The "TaSearch1m" strategy is designed to backtest trading strategies using historical price data. Here's a short description of what the strategy does:
The strategy uses the "TaSearch" module for technical analysis calculations. It initializes variables for the number of periods (n) and the percentage threshold (p) for determining buy and sell signals.
The strategy sets a minimal return on investment (ROI) target and a stop loss threshold.
The "populate_indicators" function processes the price data and adds additional columns to the DataFrame.

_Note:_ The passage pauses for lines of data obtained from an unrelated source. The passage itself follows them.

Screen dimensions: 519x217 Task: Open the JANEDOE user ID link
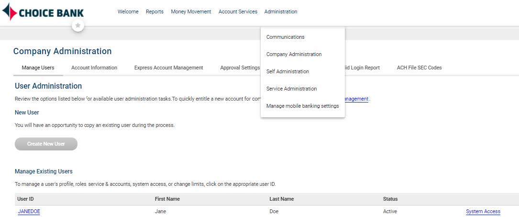point(29,211)
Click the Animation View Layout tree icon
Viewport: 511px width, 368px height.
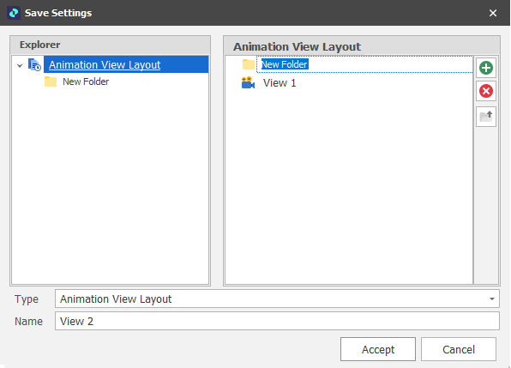[34, 64]
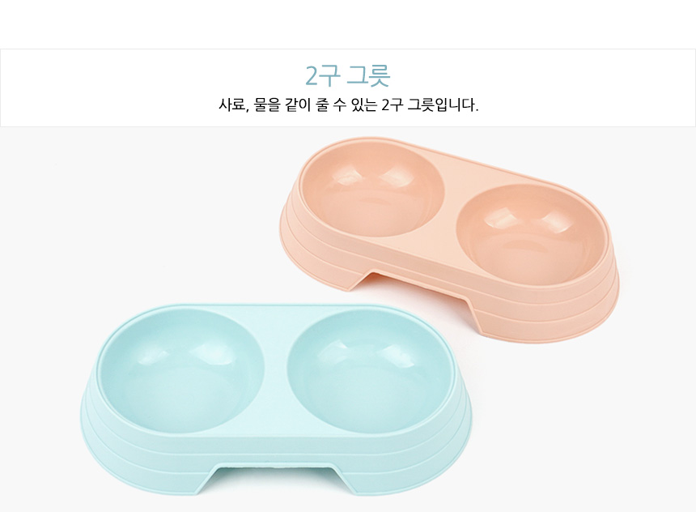The height and width of the screenshot is (512, 696).
Task: Select the pink double bowl product image
Action: 449,239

It uses the "TaSearch" module to find extremes in the data. The "populate_buy_trend" function sets the "buy" column to 1 where there is a "buy" signal. The "populate_sell_trend" function sets the "sell" column to 1 where there is a "sell" signal and adds an "exit_tag" column to indicate the reason for selling. The "confirm_trade_exit" function is used to validate trade exits. It checks if the exit reason is an "exit_signal" and if the trade's profit ratio is negative. If it is, the trade is rejected. The "__populate_buy" function determines whether to generate a "buy" signal based on specific conditions involving the "ex_min_percentage" and "rsi_7" indicators. The "__populate_sell" function determines whether to generate a "sell" signal based on specific conditions involving the "rsi_7," "macd," "macdsignal," and "macdhist" indicators. Overall, the strategy aims to identify buying and selling opportunities based on technical indicators and validate trade exits to optimize trading performance.